Raw data Start Marker

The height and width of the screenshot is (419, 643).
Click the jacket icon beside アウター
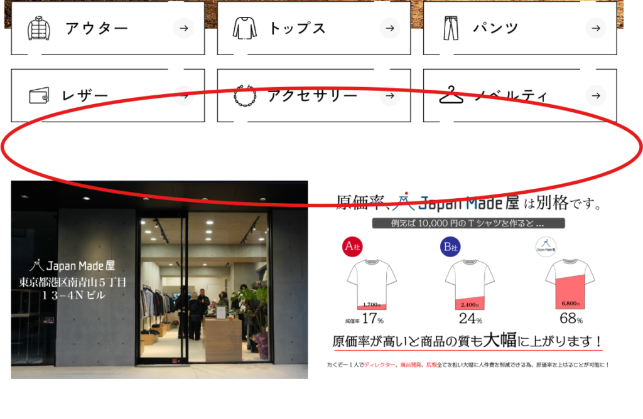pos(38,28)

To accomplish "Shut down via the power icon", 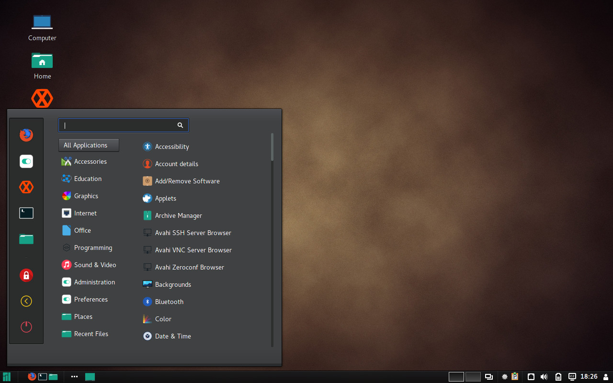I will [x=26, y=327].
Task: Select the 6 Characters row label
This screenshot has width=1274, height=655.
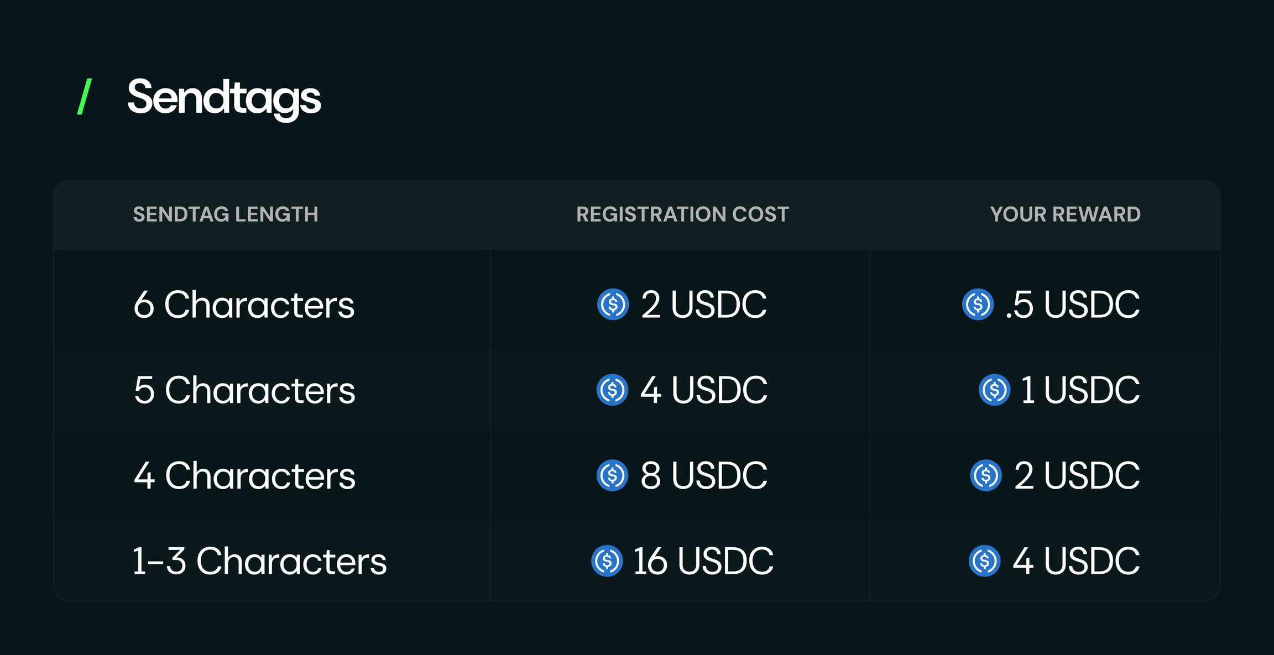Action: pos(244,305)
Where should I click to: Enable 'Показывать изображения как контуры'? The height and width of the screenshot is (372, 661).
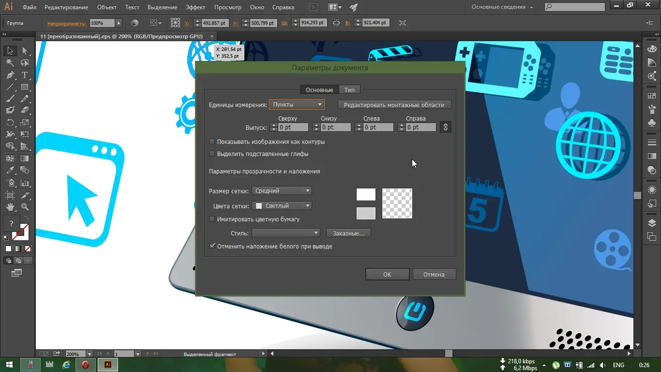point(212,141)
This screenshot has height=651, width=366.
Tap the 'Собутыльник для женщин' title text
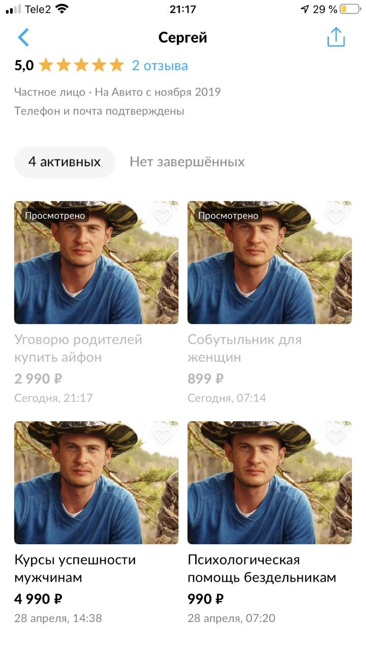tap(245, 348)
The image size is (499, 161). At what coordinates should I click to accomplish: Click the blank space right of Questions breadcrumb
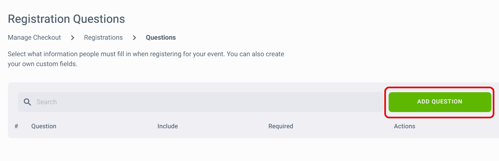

Raw data End Marker

Exercise aim =>
Copy only the lines running from the one that holds "Tap the 'Собутыльник для женщин' title text" through the last line of the data, and include both of those lines. Do not copy any pictures.

Solution below =>
Tap the 'Собутыльник для женщин' title text
tap(245, 348)
The image size is (499, 161). At what coordinates should I click to accomplish: Click the blank space right of Questions breadcrumb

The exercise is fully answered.